Write the next part of the domain name dispute decision below, picking up after its last sentence.

**Source passage**
◆ ◆ ◆ ◆ ◆

Jagex Limited v. Domain Park Limited
Claim Number: FA0805001183177
Complainant is Jagex Limited (“Complainant”), represented by Adam
Taylor, of Adlex Solicitors,
REGISTRAR AND DISPUTED DOMAIN NAME
The domain name at issue is <runescapehd.com>, registered with Rebel.com.
The undersigned certifies that he or she has acted independently and impartially and to the best of his or her knowledge has no known conflict in serving as Panelist in this proceeding.
Sandra J. Franklin as Panelist.
Complainant submitted a Complaint to
the National Arbitration Forum electronically on
5, 2008, a Notification of Complaint and Commencement of Administrative
Proceeding (the "Commencement Notification"), setting a deadline of May
by which Respondent could file a response to the Complaint, was transmitted to Respondent via e-mail, post and fax, to all entities and persons listed on Respondent's registration as technical, administrative and billing contacts, and to firstname.lastname@example.org by e-mail.

◆ ◆ ◆ ◆ ◆

**Recorded information**
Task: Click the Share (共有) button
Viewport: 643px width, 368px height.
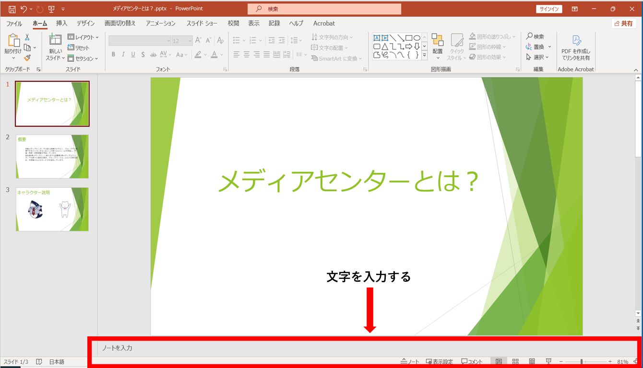Action: pos(624,23)
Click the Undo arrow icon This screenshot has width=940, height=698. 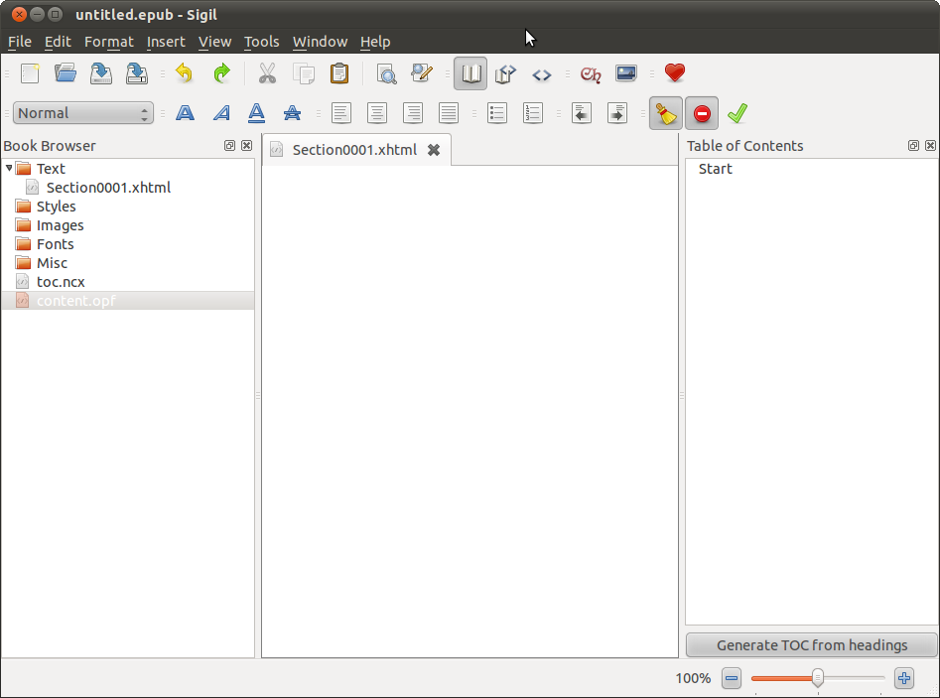[184, 73]

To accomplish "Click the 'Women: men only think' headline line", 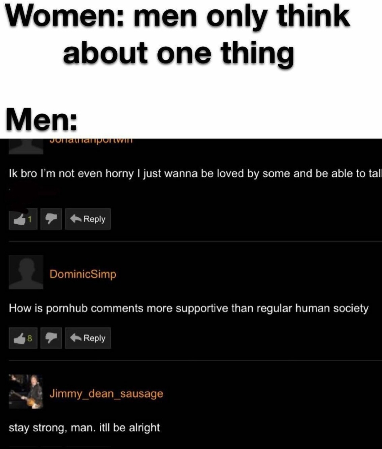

◆ ◆ ◆ ◆ ◆

**Task output**
Having received no response from Respondent, the National Arbitration Forum transmitted to the parties a Notification of Respondent Default.
Having reviewed the communications records, the Administrative Panel (the "Panel") finds that the National Arbitration Forum has discharged its responsibility under Paragraph 2(a) of the Rules for Uniform Domain Name Dispute Resolution Policy (the "Rules") "to employ reasonably available means calculated to achieve actual notice to Respondent." Therefore, the Panel may issue its decision based on the documents submitted and in accordance with the ICANN Policy, ICANN Rules, the National Arbitration Forum's Supplemental Rules and any rules and principles of law that the Panel deems applicable, without the benefit of any response from Respondent.
Complainant requests that the domain name be transferred from Respondent to Complainant.
A. Complainant makes the following assertions:
1. Respondent’s <runescapehd.com> domain name is confusingly similar to Complainant’s RUNESCAPE mark.
2. Respondent does not have any rights or legitimate interests in the <runescapehd.com> domain name.
3. Respondent registered and used the <runescapehd.com> domain name in bad faith.
B. Respondent failed to submit a Response in this proceeding.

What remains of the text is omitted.